◆ EXERCISE REQUIREMENTS ◆
In the listing below, locate the line containing "You are a GUI" and copy it and every line after it through the end, exactly as written, leaving out any pictures.
========
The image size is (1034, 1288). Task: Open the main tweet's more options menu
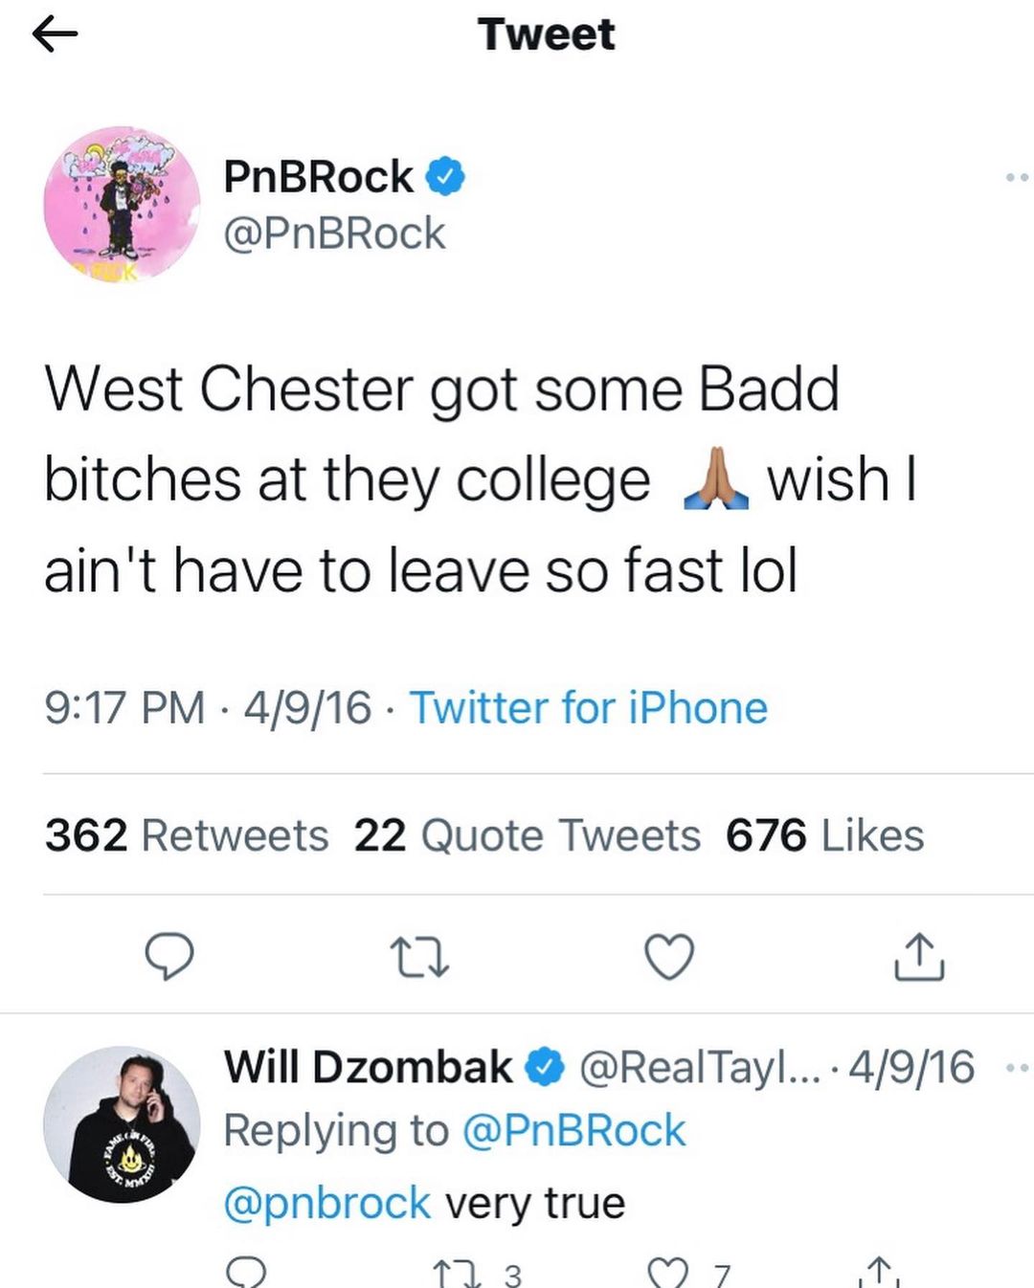point(1017,177)
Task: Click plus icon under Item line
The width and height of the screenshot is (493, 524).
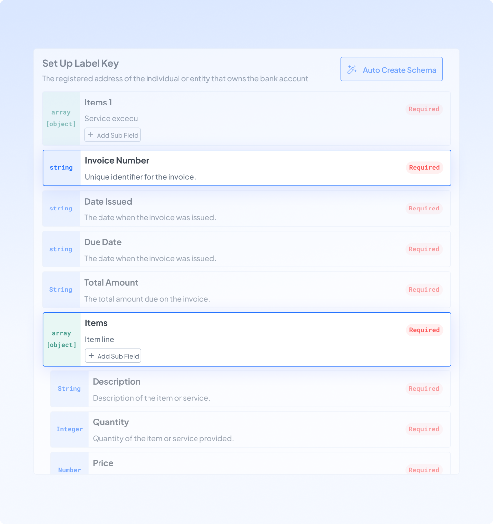Action: 91,356

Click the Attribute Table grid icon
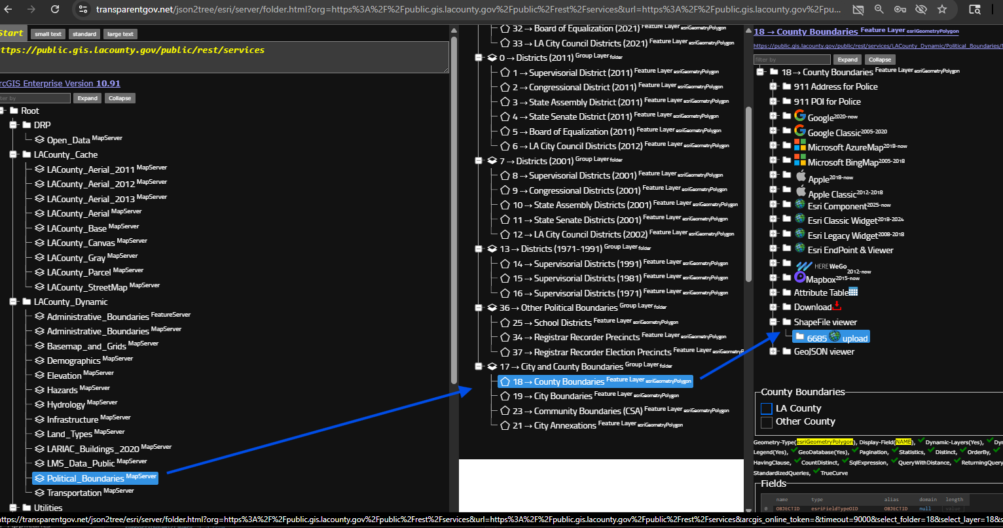click(853, 292)
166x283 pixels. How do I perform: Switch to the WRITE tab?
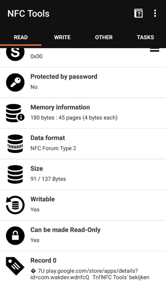tap(62, 37)
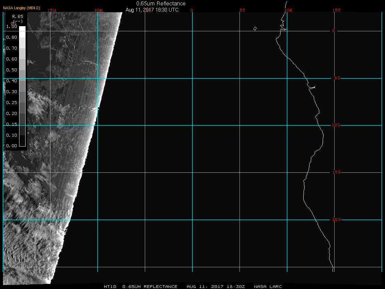Image resolution: width=385 pixels, height=289 pixels.
Task: Click the 5E longitude label
Action: [x=242, y=10]
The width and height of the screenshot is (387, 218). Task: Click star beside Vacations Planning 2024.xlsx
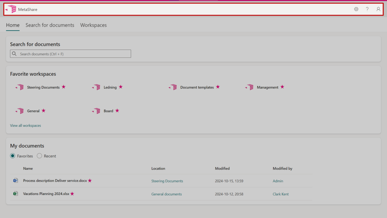point(72,194)
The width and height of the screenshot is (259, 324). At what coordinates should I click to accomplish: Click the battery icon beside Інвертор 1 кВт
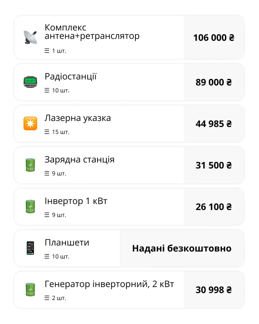point(30,207)
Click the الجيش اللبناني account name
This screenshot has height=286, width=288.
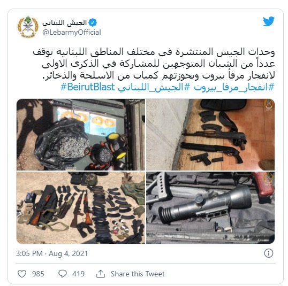point(64,23)
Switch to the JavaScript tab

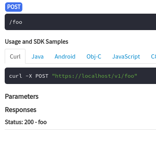tap(126, 57)
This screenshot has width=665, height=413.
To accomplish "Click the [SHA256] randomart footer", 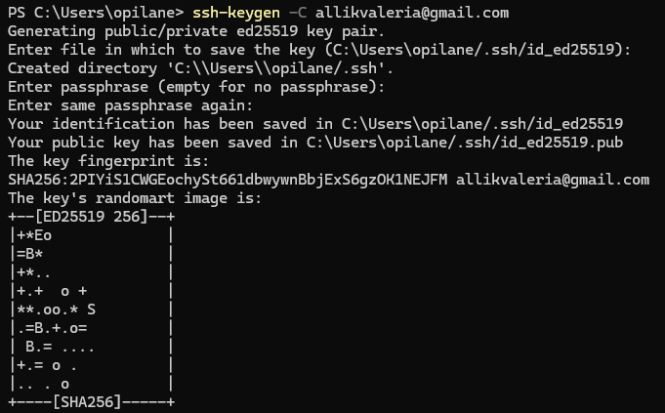I will pyautogui.click(x=91, y=401).
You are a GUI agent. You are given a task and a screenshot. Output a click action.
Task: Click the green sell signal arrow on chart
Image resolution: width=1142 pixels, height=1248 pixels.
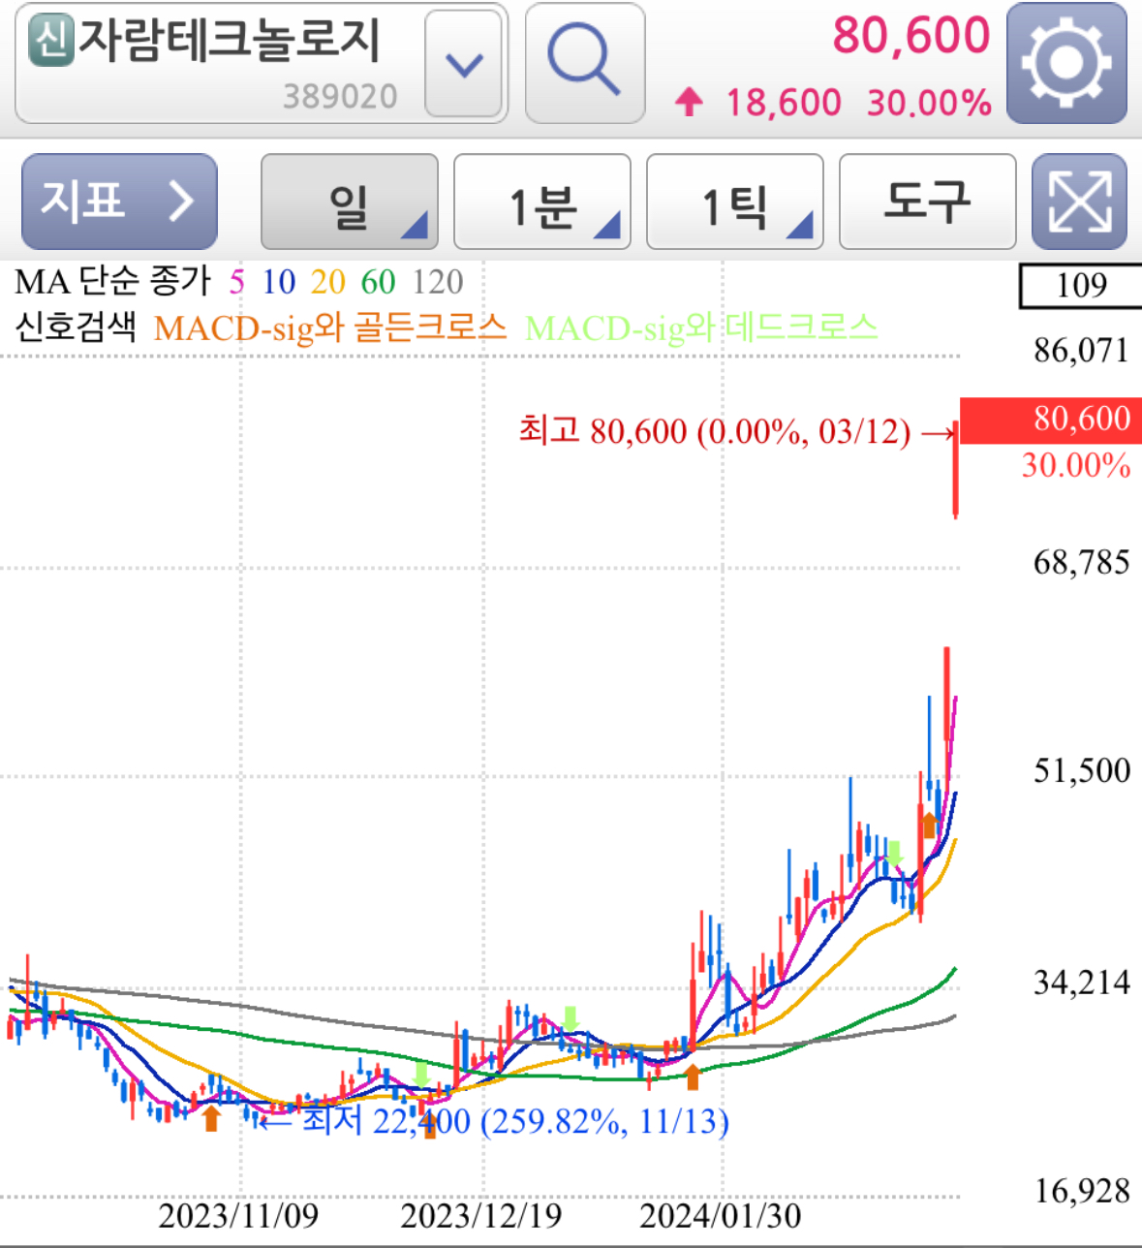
========
◆ REPLY TO THE TASK ◆
You are a GUI agent. You are given a task and a screenshot. Output a click action.
Task: Click the green sell signal arrow on chart
Image resolution: width=1142 pixels, height=1248 pixels.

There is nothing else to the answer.